▼▼▼

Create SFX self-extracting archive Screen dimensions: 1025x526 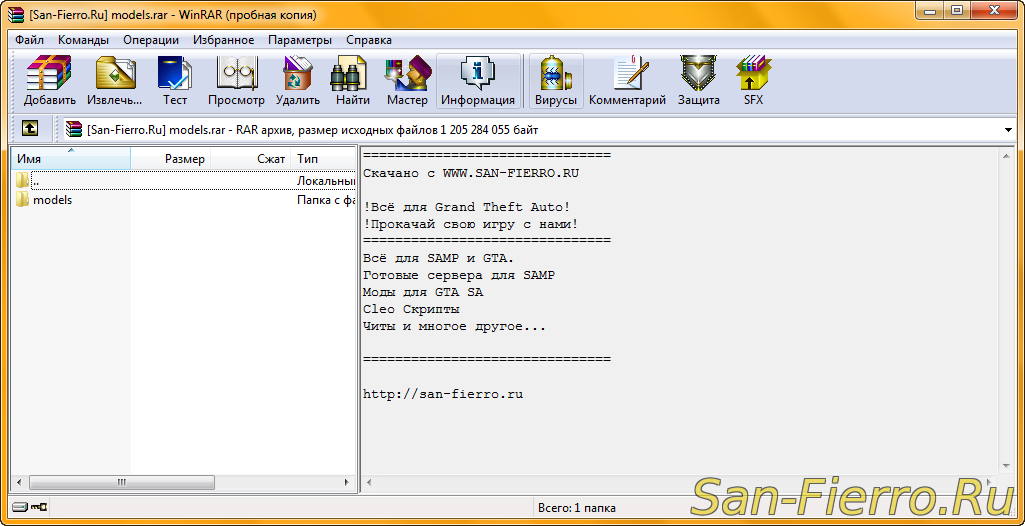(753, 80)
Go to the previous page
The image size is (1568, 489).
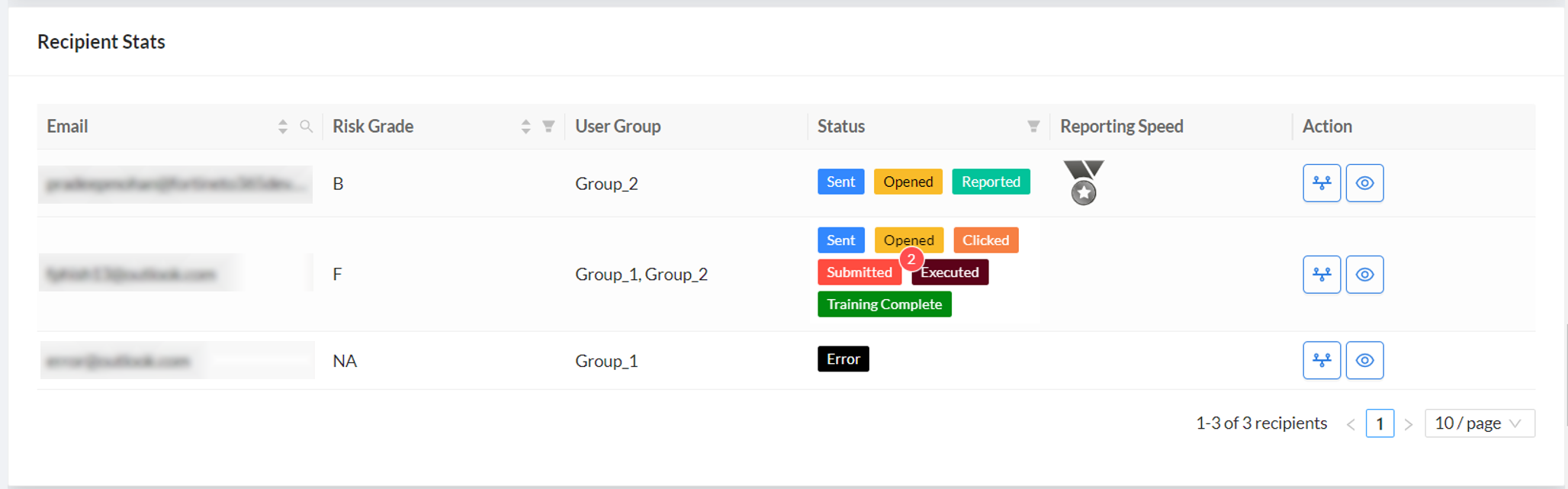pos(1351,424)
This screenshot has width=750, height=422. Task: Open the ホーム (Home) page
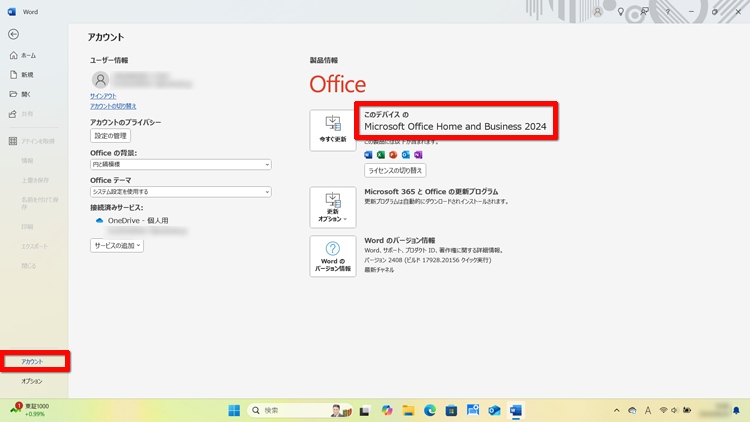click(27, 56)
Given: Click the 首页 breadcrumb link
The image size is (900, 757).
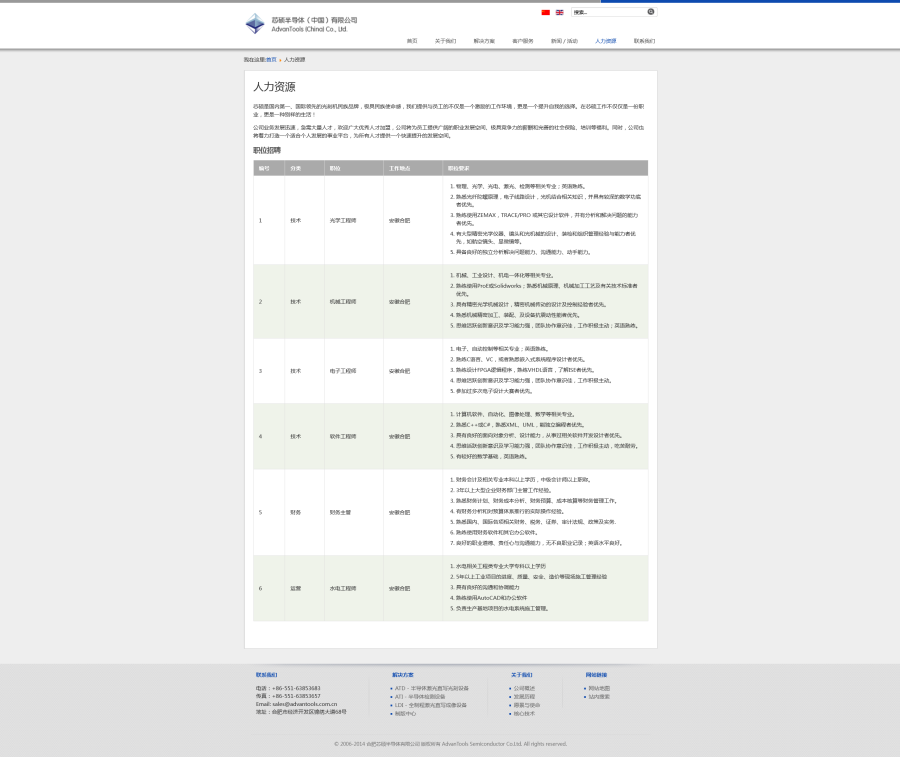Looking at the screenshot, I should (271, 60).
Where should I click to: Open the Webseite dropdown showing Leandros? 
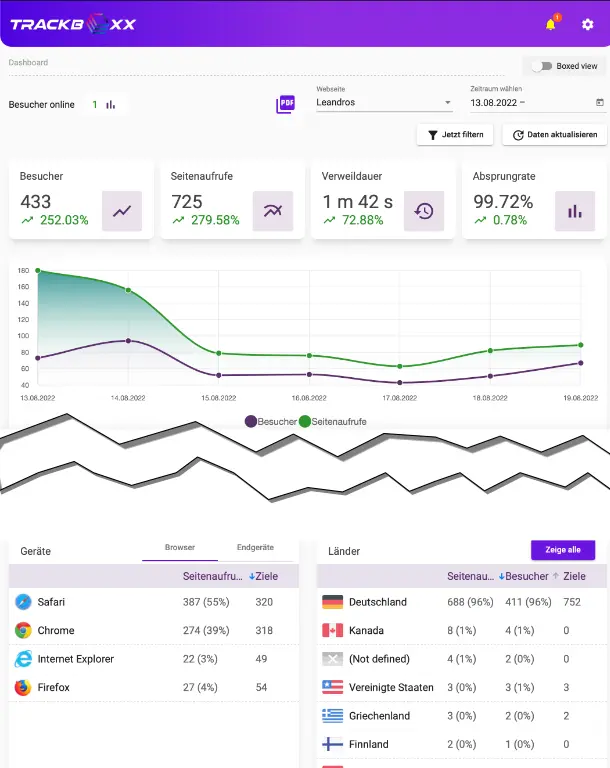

▲▲▲

TASK GOAL: Write out, exactly as they appear, the lines from the one containing "Go to the previous page" through the end of the material above, excluding pictures.

EXERCISE OUTPUT:
Go to the previous page
The image size is (1568, 489).
pos(1351,424)
This screenshot has width=750, height=422. Task: Open the ホーム (Home) page
click(27, 56)
Given: Click the 首页 breadcrumb link
The image size is (900, 757).
Looking at the screenshot, I should (271, 60).
Where should I click to: Open the Webseite dropdown showing Leandros? 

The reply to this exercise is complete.